### EXERCISE AIM
Return the records starting with the line that contains "You are a GUI" and going on through the end of the records, both ends included, and repeat them without changes. Leave the pictures out of your answer.

[start]

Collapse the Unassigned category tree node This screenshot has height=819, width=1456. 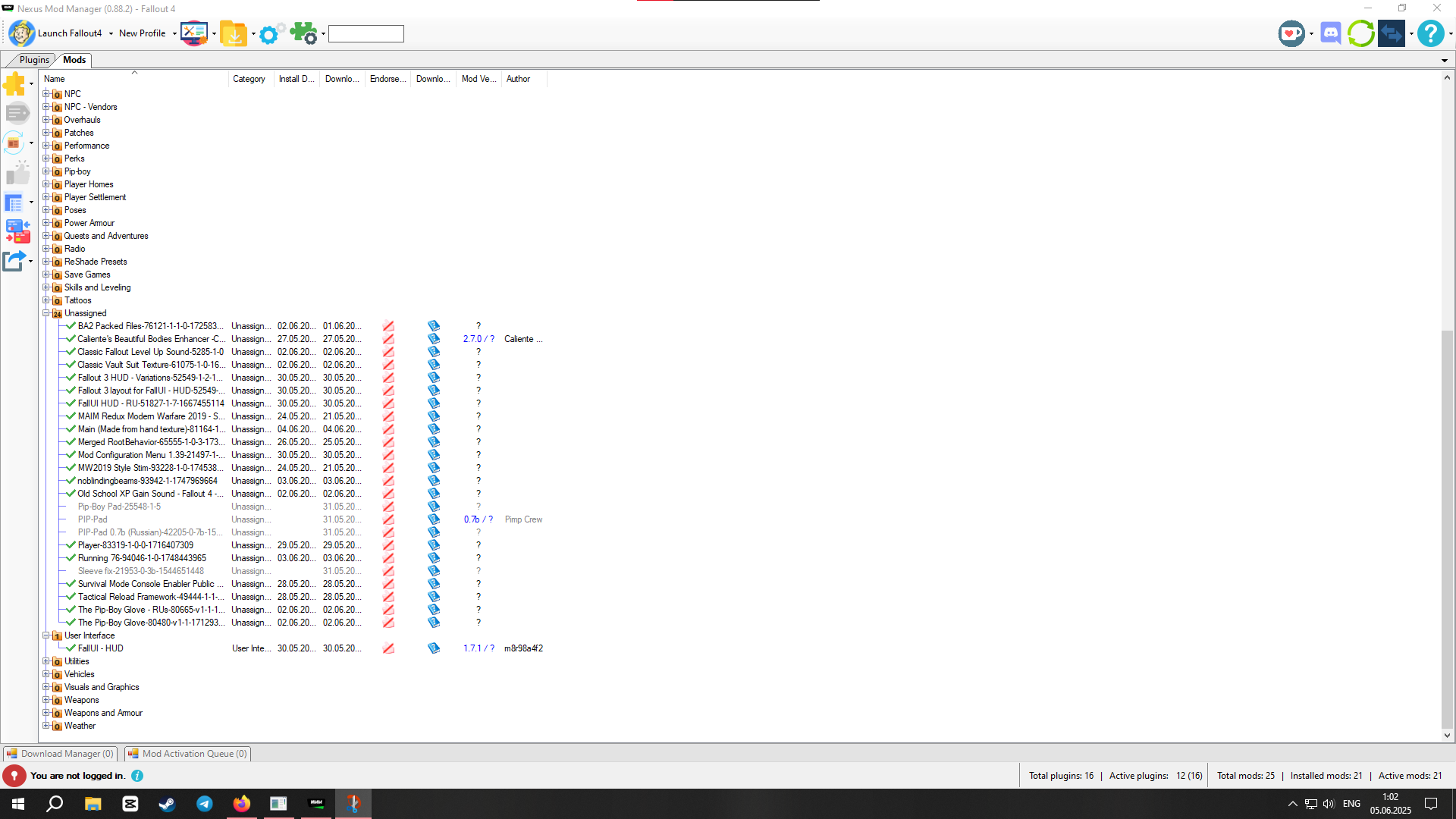pos(46,313)
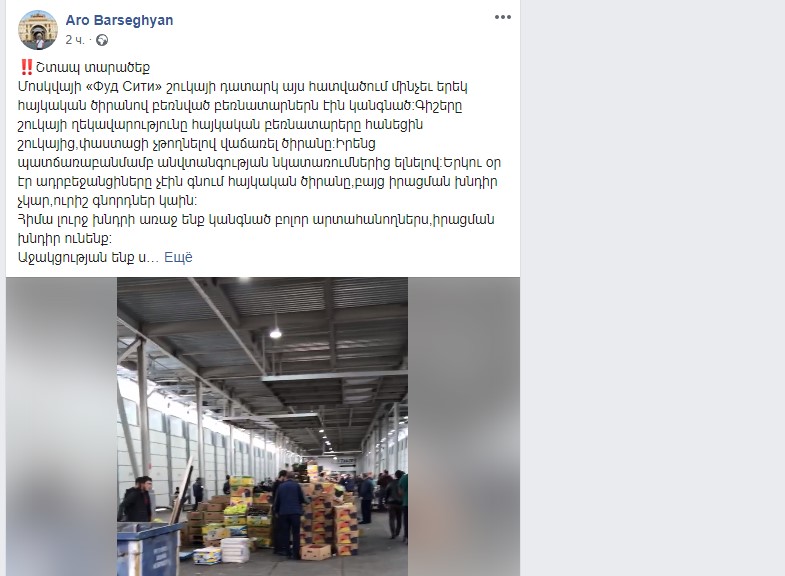Click the empty gray area right of the post
The height and width of the screenshot is (576, 785).
tap(652, 288)
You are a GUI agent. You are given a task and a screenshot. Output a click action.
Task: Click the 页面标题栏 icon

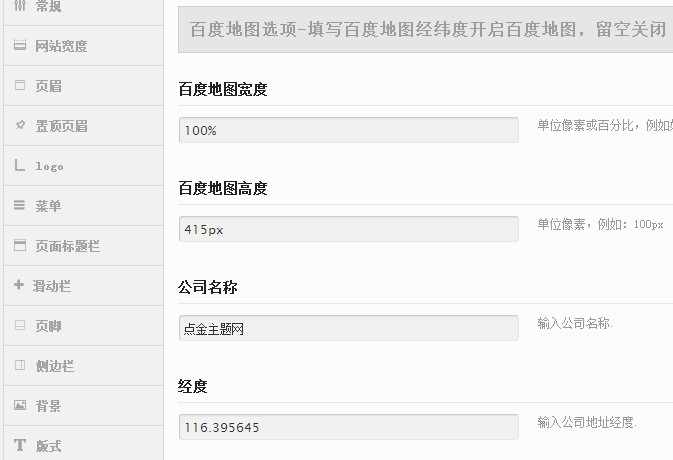tap(20, 245)
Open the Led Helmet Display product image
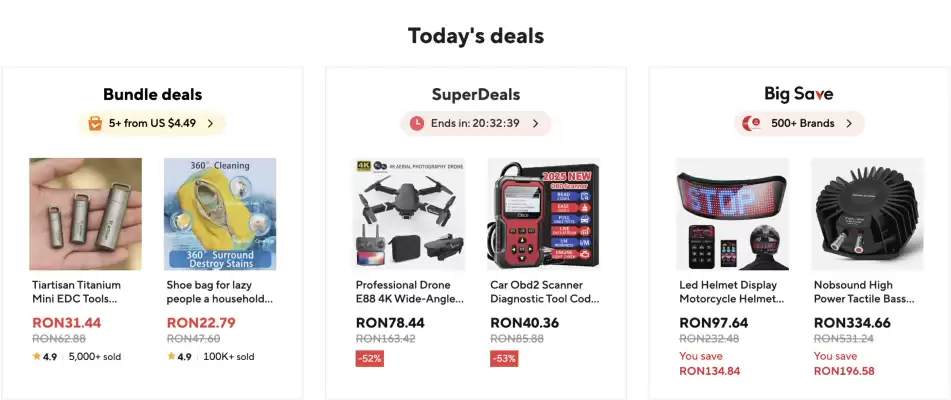The image size is (951, 400). pos(732,214)
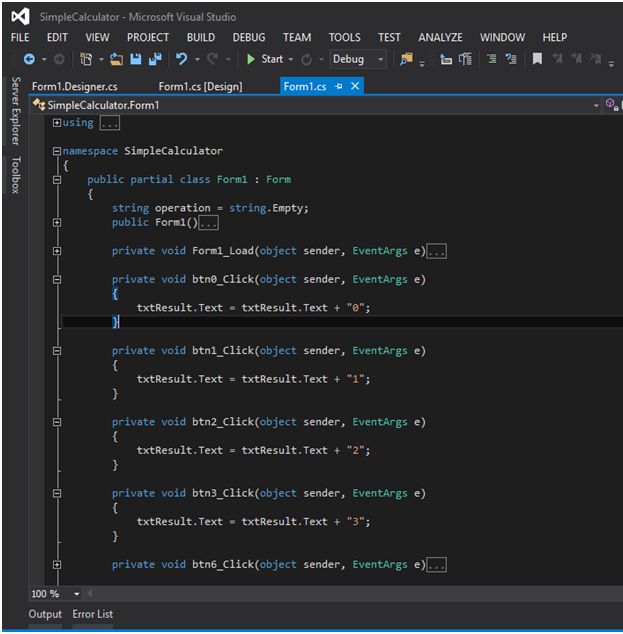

[end]

### SOLUTION BELOW
You are a GUI agent. You are given a task and a screenshot. Output a click action.
Task: Click the 页面标题栏 icon

tap(20, 245)
Open the Led Helmet Display product image
The image size is (951, 400). pos(732,214)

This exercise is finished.